• [Task statement]: Can you write out the rows again, from the line holding "You are a GUI" through the end of the rows, inclusive, keeping their requests and shifting every coordinate in the answers up by 43? Leave the pictures out.

• [Stored rows]:
++++++++++++++++++++

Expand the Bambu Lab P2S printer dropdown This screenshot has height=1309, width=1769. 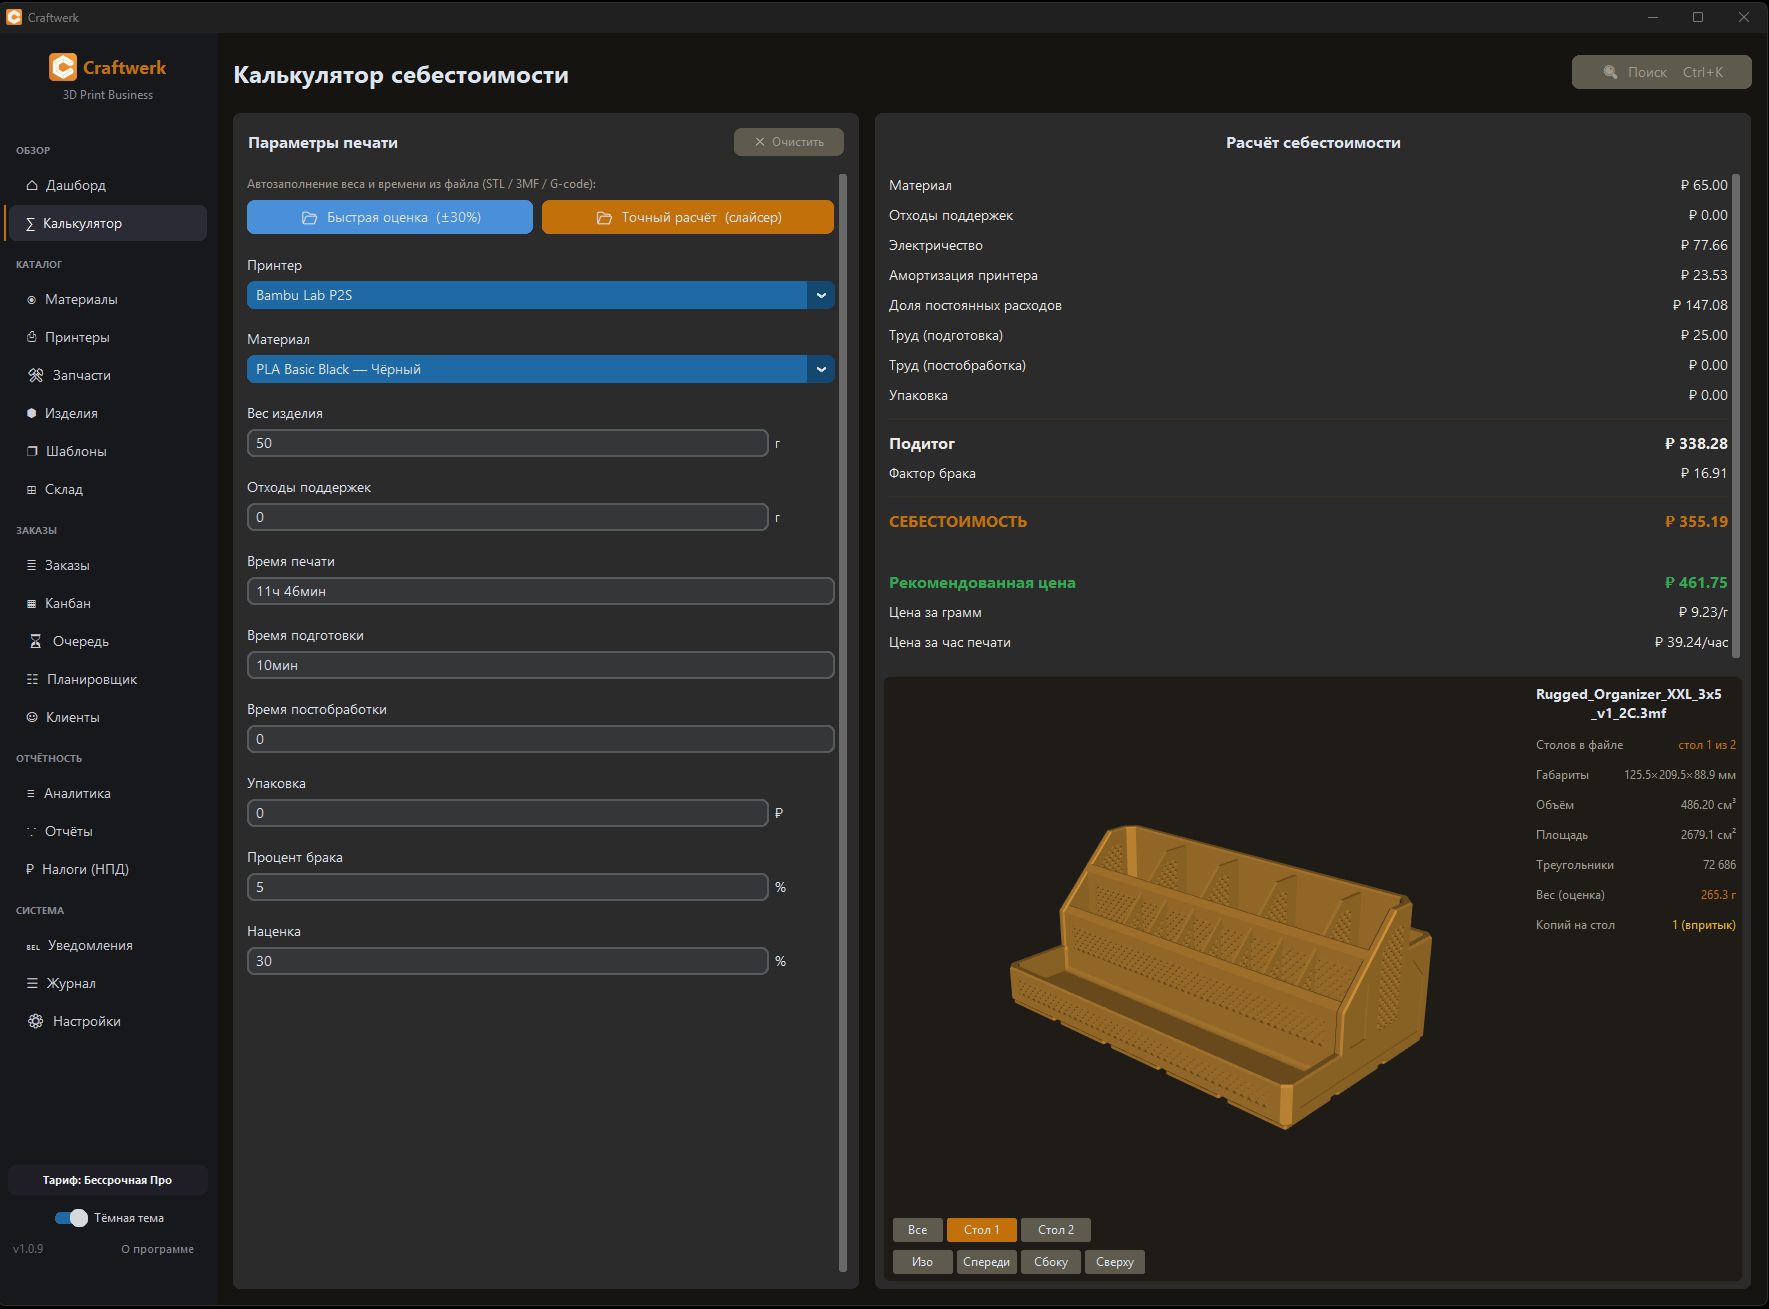pos(820,295)
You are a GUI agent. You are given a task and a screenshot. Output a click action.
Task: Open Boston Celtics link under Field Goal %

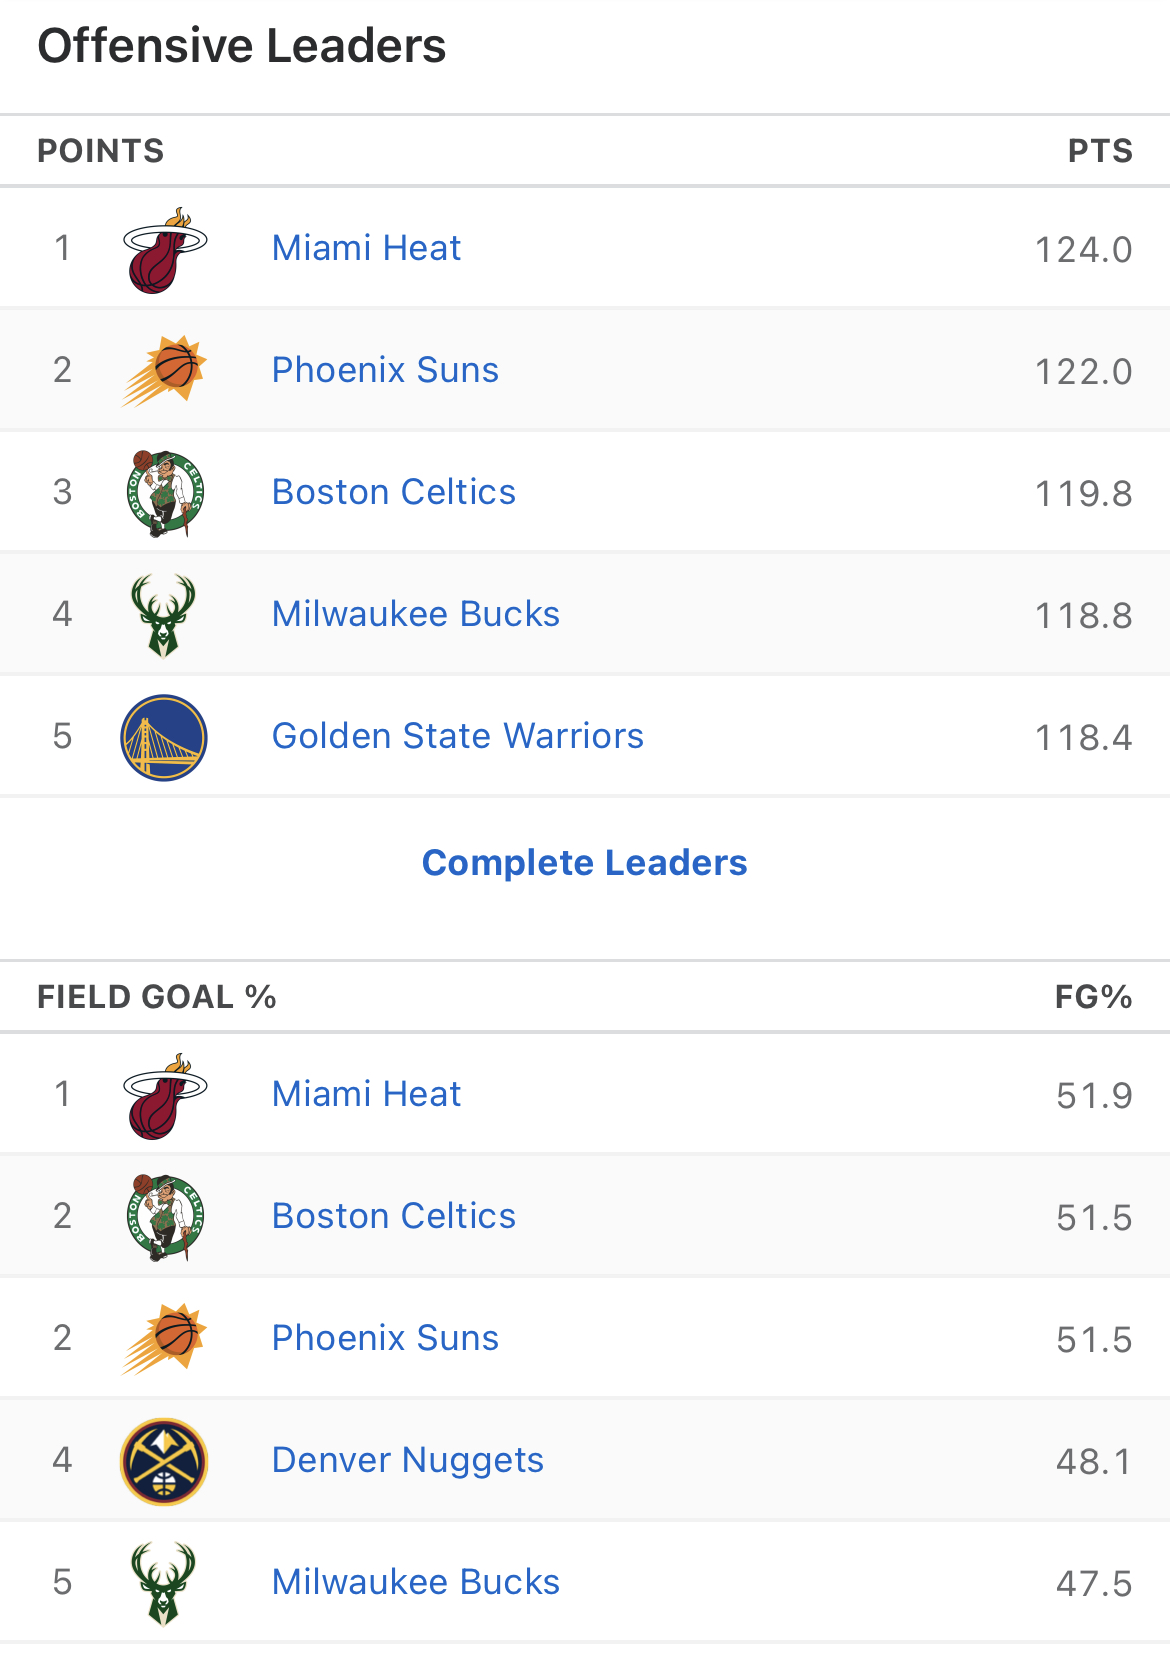(394, 1216)
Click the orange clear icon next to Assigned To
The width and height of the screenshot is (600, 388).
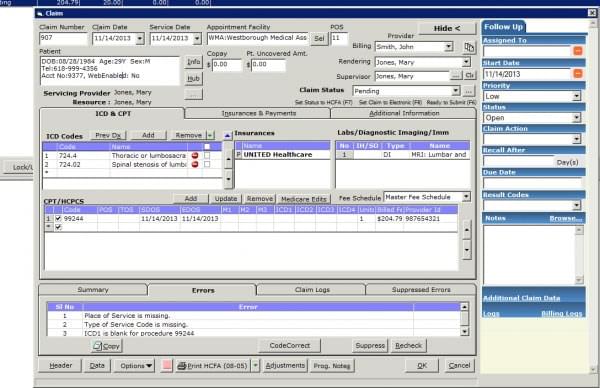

++++++++++++++++++++

• [Solution below]:
You are a GUI agent. You are given a task and a screenshot. Output a click action.
Task: Open Boston Celtics link under Field Goal %

(437, 1259)
Click the orange clear icon next to Assigned To
The width and height of the screenshot is (600, 388).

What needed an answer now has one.